Employee benefit plan service providers sometimes make mistakes. When they do, they are sometimes tempted to “fall on the sword,” and agree to fix the problems that flow from those mistakes. For example, if a service provider has made a mistake that affects a plan’s qualified status, the service provider may offer to assist or represent clients before the Internal Revenue Service (“IRS”) during an audit or in the course of preparing a voluntary compliance program application pursuant to the IRS Employee Plans Compliance Resolution System (“VCP”). Service providers may also wish to reimburse their clients for any sanctions, costs and/or penalties that are imposed, and any additional professional fees (such as attorney and accountant fees) the client might incur due to the service provider’s mistake. There are right ways and a potentially costly wrong way to go about volunteering to rectify these errors.  

Naturally, service providers want to “do right” by their clients.

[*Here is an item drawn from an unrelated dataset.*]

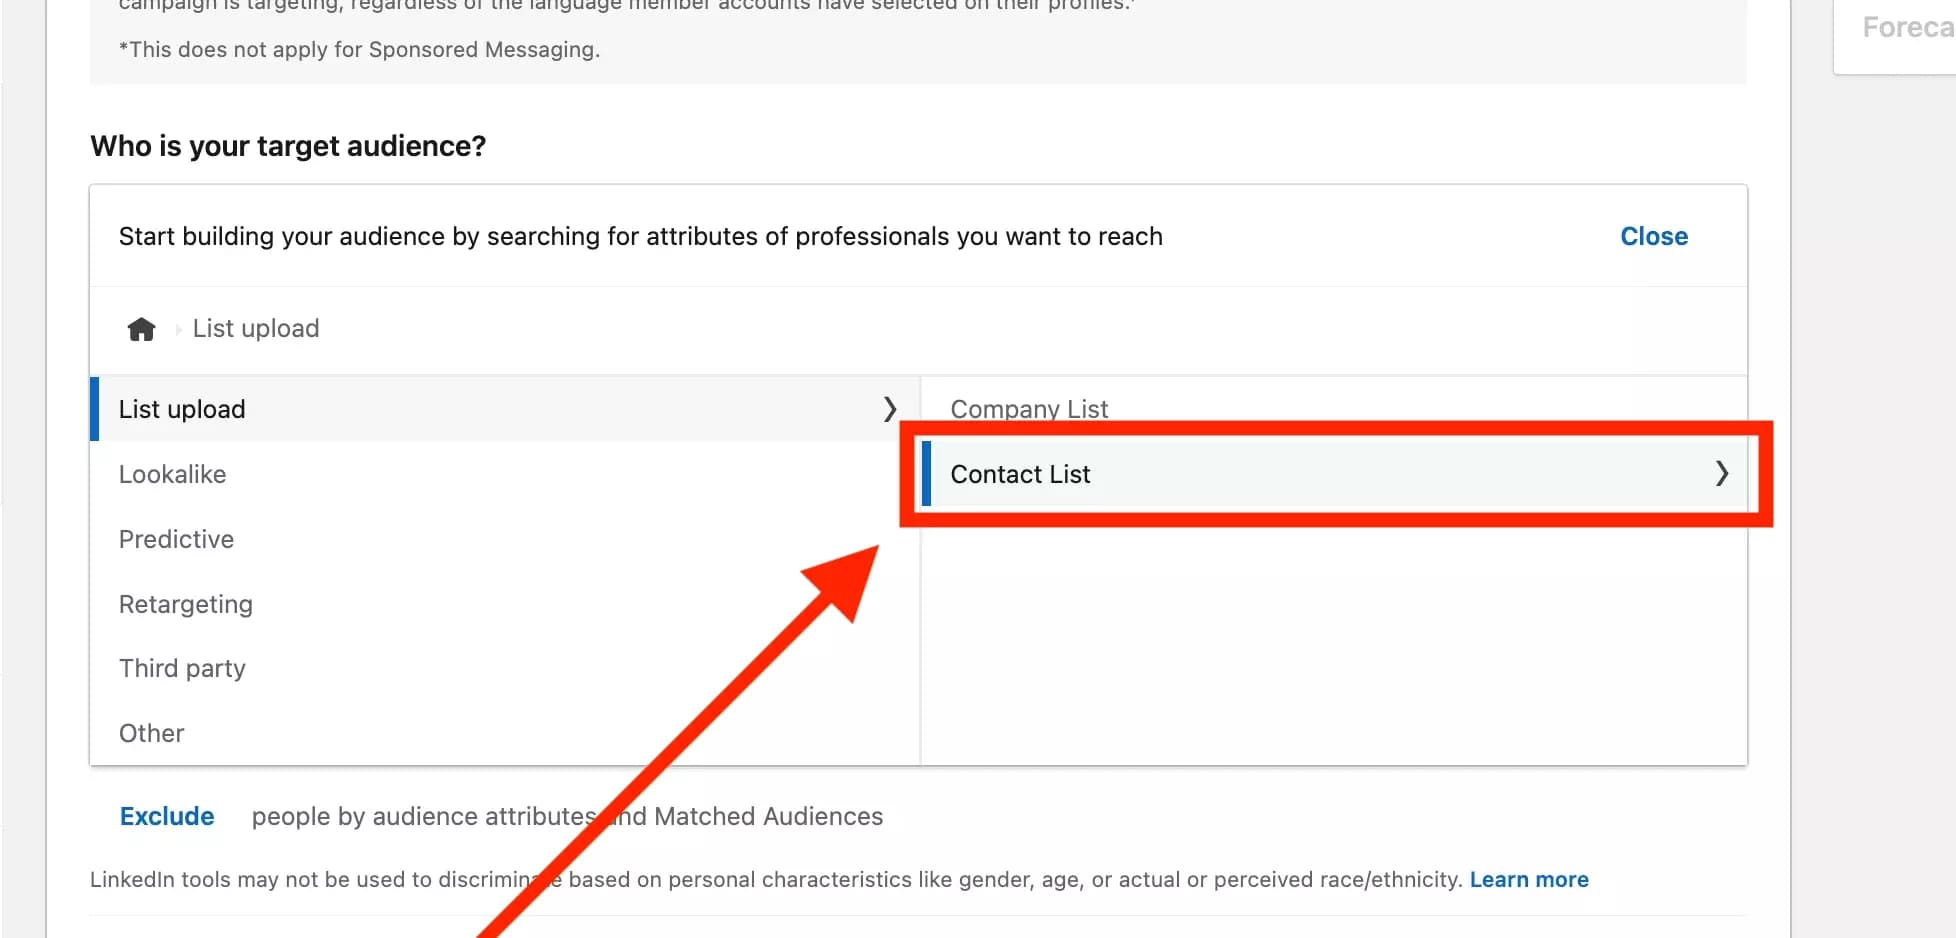
Task: Click the Forecast panel on the right
Action: click(x=1900, y=28)
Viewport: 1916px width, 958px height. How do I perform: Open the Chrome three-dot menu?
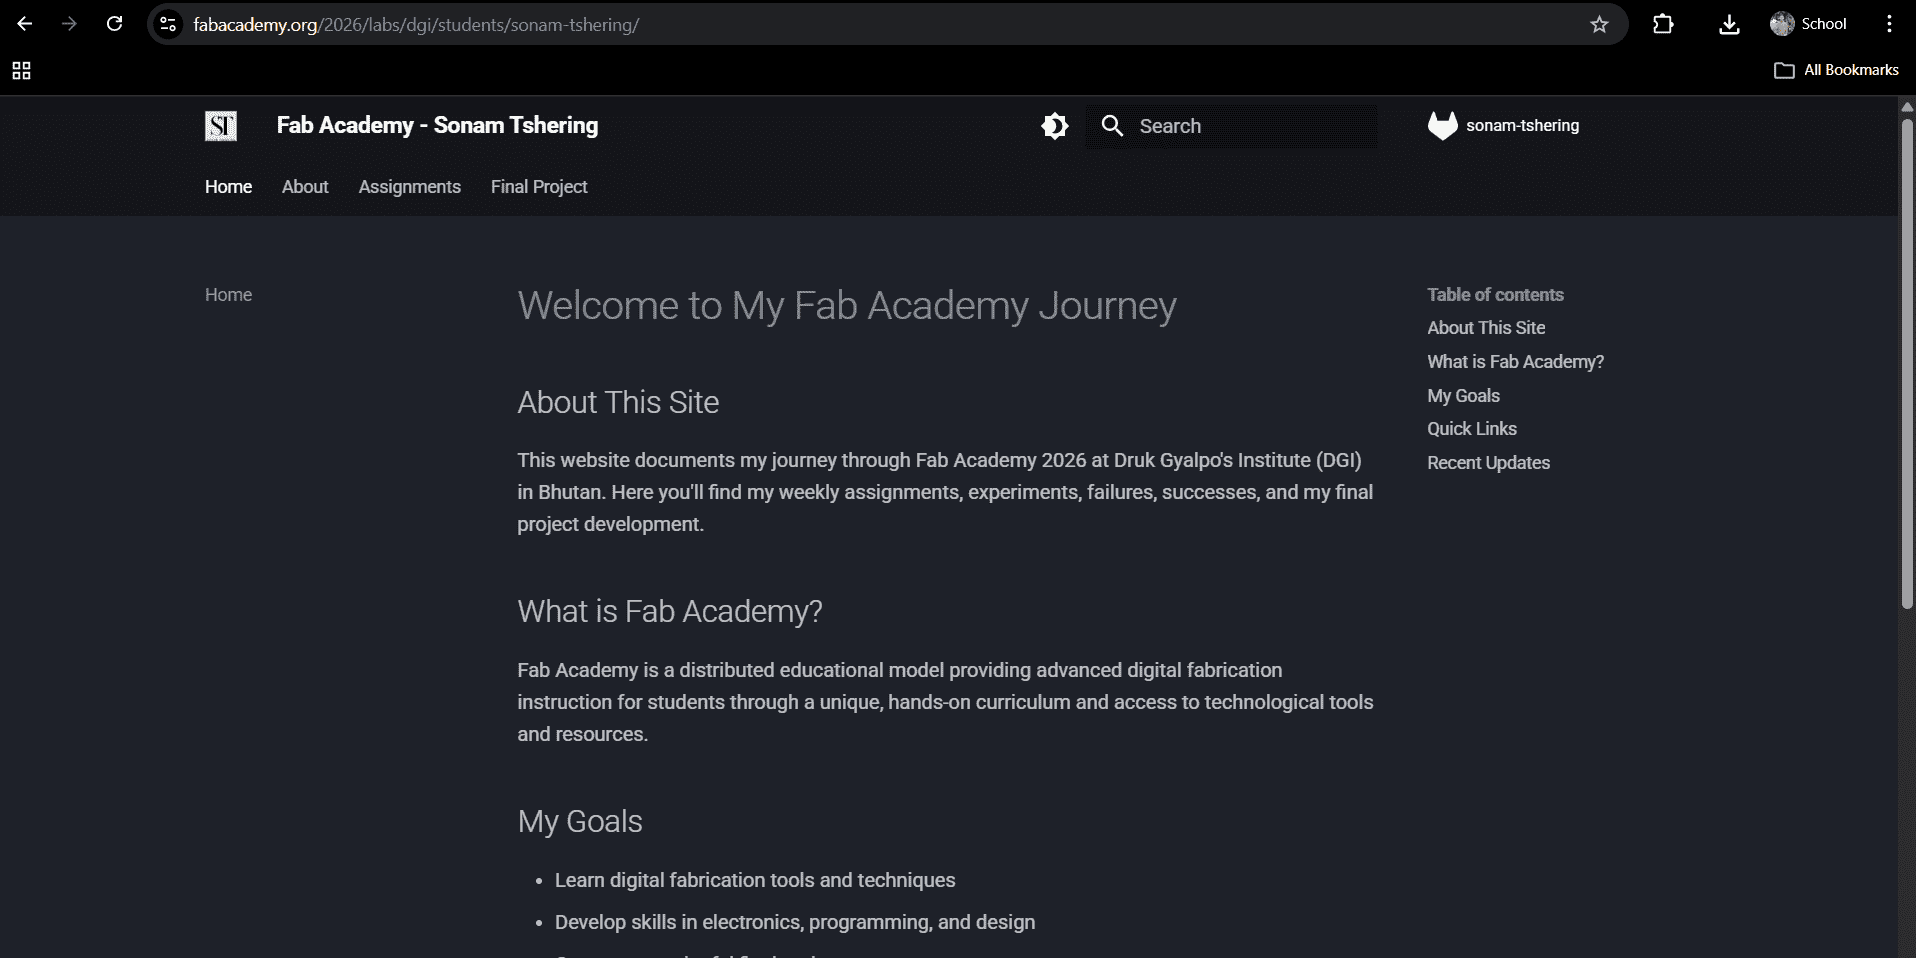click(1889, 24)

It is not always evident at the outset what the cost of an error might be. That is because the ultimate cost of correcting a mistake is often at least partially out of the service provider’s control. In our example, the IRS is likely to have a significant impact on how long the process takes, the amount of any penalties, and the professional fees that may be incurred during the correction process. Often, service providers carry errors and omissions (“E&O”) insurance because, as the Supreme Court has stated, “People make mistakes. Even administrators of ERISA plans.”  

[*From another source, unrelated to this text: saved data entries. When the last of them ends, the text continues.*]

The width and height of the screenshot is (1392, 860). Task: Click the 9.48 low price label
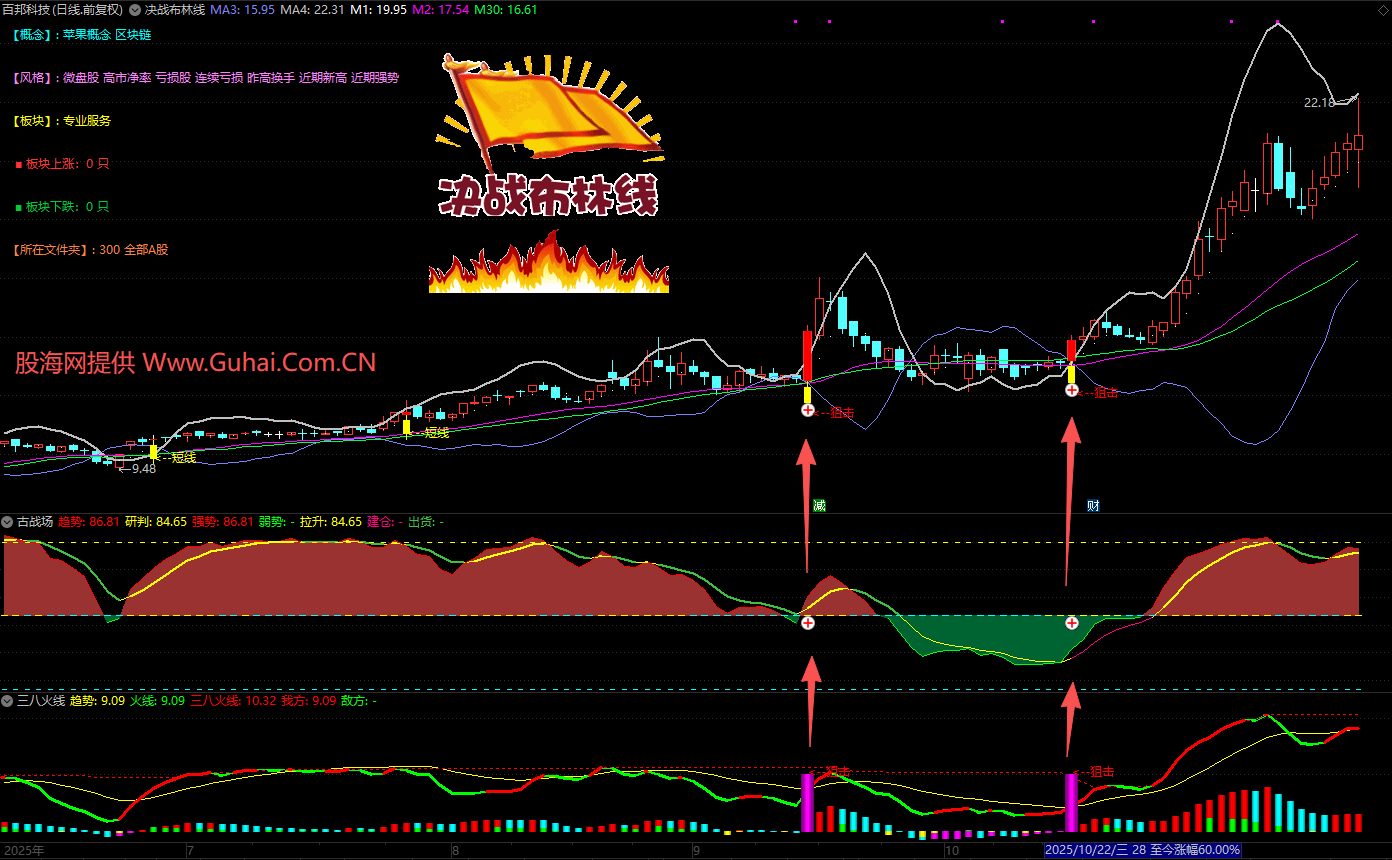coord(143,468)
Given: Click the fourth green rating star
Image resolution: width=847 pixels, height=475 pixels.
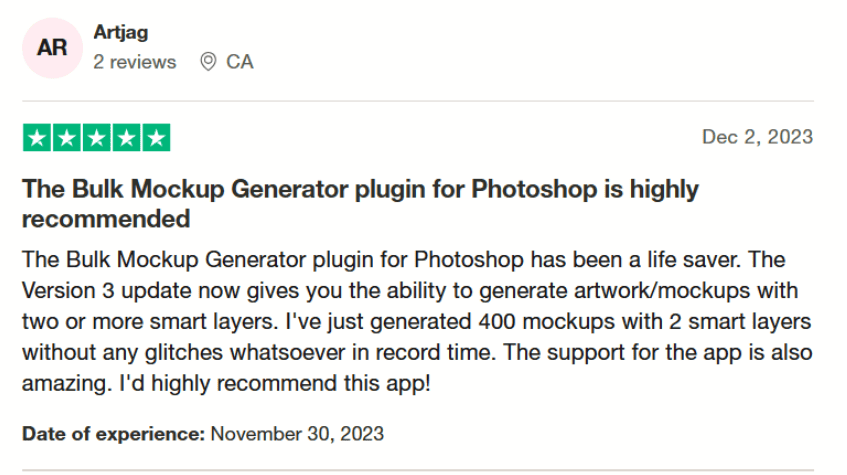Looking at the screenshot, I should 126,138.
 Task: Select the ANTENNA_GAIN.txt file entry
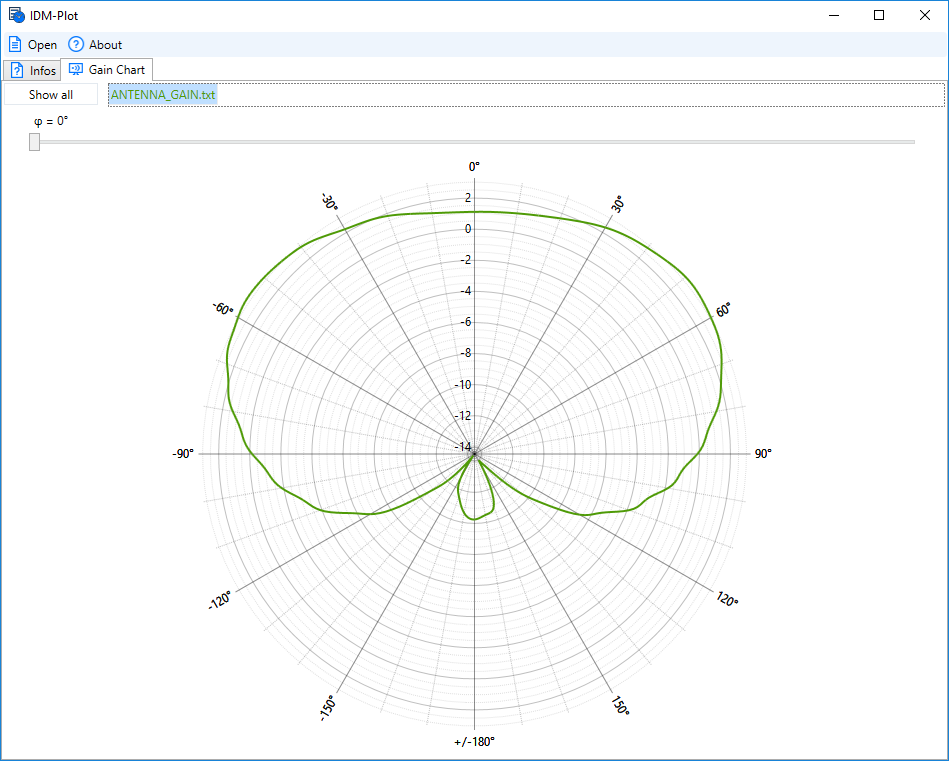tap(163, 95)
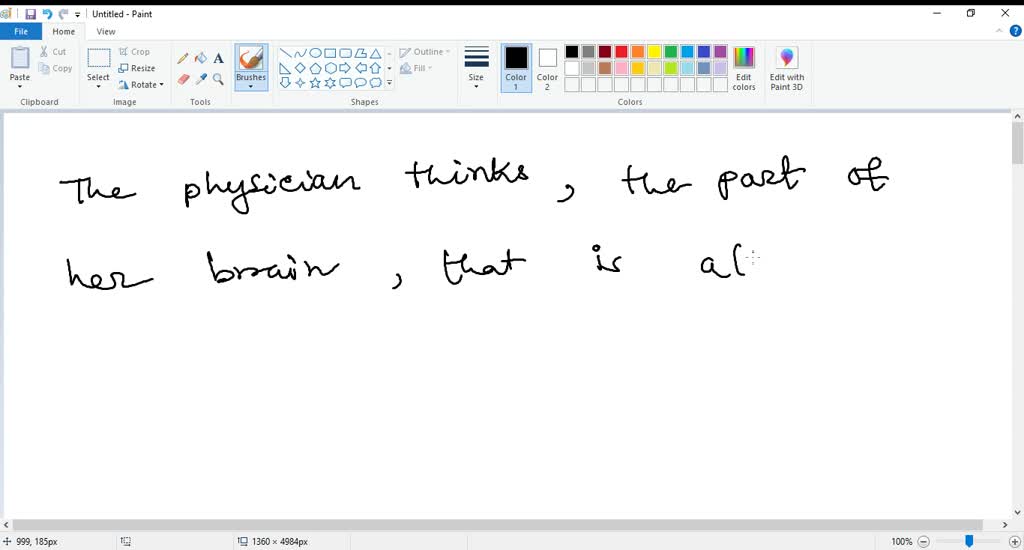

Some service providers may balk at notifying their insurance carrier of claims that their clients make against them. They may believe that the cost of correcting the mistake, and if necessary, paying the costs of an attorney to help the client navigate through a correction program, will be less than their insurance deductible. They may also conclude that notifying their insurance carrier will only cause their insurance premiums to increase. Only in the rare case would it make sense for service providers to avoid notifying their insurance carrier when clients make claims against them. This is true for several reasons.  

First, E&O policies typically require the insured to notify the insurance carrier of claims within a reasonable time, sometimes within a specified period following receipt of the claim. And, most policies will not provide coverage for expenses that are incurred – such as attorney fees – before the claim is made to the insurance carrier. A failure to timely notify the insurer of the claim may even relieve the insurer of the obligation to cover the claim at all.  

Second, E&O policies often exclude coverage for claims arising out of a contract, unless the claim would exist in the absence of a contract. In other words, if the service provider enters into an agreement to pay the costs associated with correcting a plan error before notifying its insurance company of the claim (and giving the insurance company an opportunity to investigate the claim), the insurance company may be justified in refusing to pay the claim. While the impact could be minor if the cost of correction is relatively low, service providers rarely know with certainty if that will be the case early in the process.  

Finally, even if it is likely that a claim is within the deductible, the service provider may be required to notify the carrier that the claim was made during the annual renewal process. So, there may be little to gain — and much to lose — by not notifying the insurer at the time the claim is made, regardless of the likelihood that the claim can be resolved within the deductible.  

We recommend that service providers carefully review their E&O coverage to ensure that it meets their needs and that coverage limits are adequate. This should be done at least annually. When evaluating how much coverage you need, resist the temptation to think you need minimal coverage just because you have never been sued.